* [Aim of the task]: Transcribe the text lines of the records below exactly as they appear, leaving out the pictures.

* [Provided material]:
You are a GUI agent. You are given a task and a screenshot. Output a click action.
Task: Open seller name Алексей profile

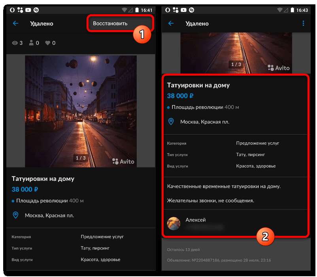coord(196,220)
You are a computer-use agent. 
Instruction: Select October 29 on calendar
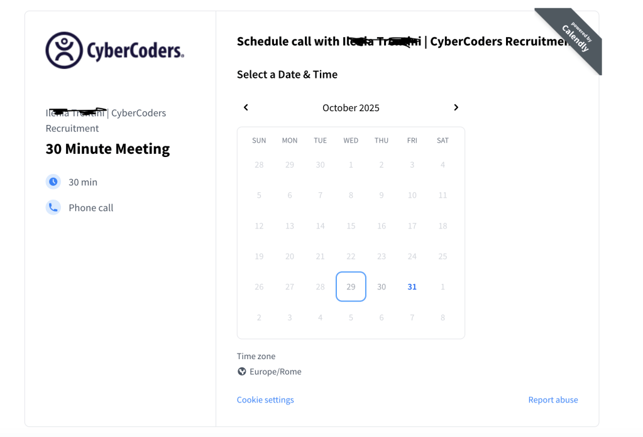(x=351, y=287)
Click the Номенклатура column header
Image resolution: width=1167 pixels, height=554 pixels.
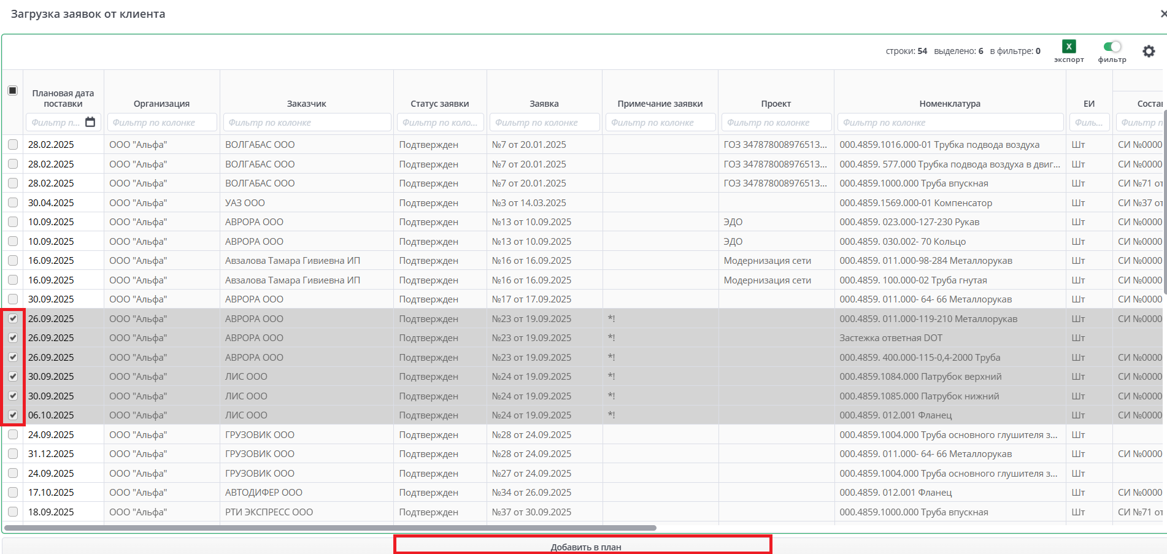point(949,104)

* [Written response]:
You are a GUI agent. You are given a task and a screenshot. Output a click action.
Task: Open seller name Алексей profile

coord(196,220)
You are a computer-use agent. 
Instruction: Select October 29 on calendar
(x=351, y=287)
Click the Номенклатура column header
Image resolution: width=1167 pixels, height=554 pixels.
point(949,104)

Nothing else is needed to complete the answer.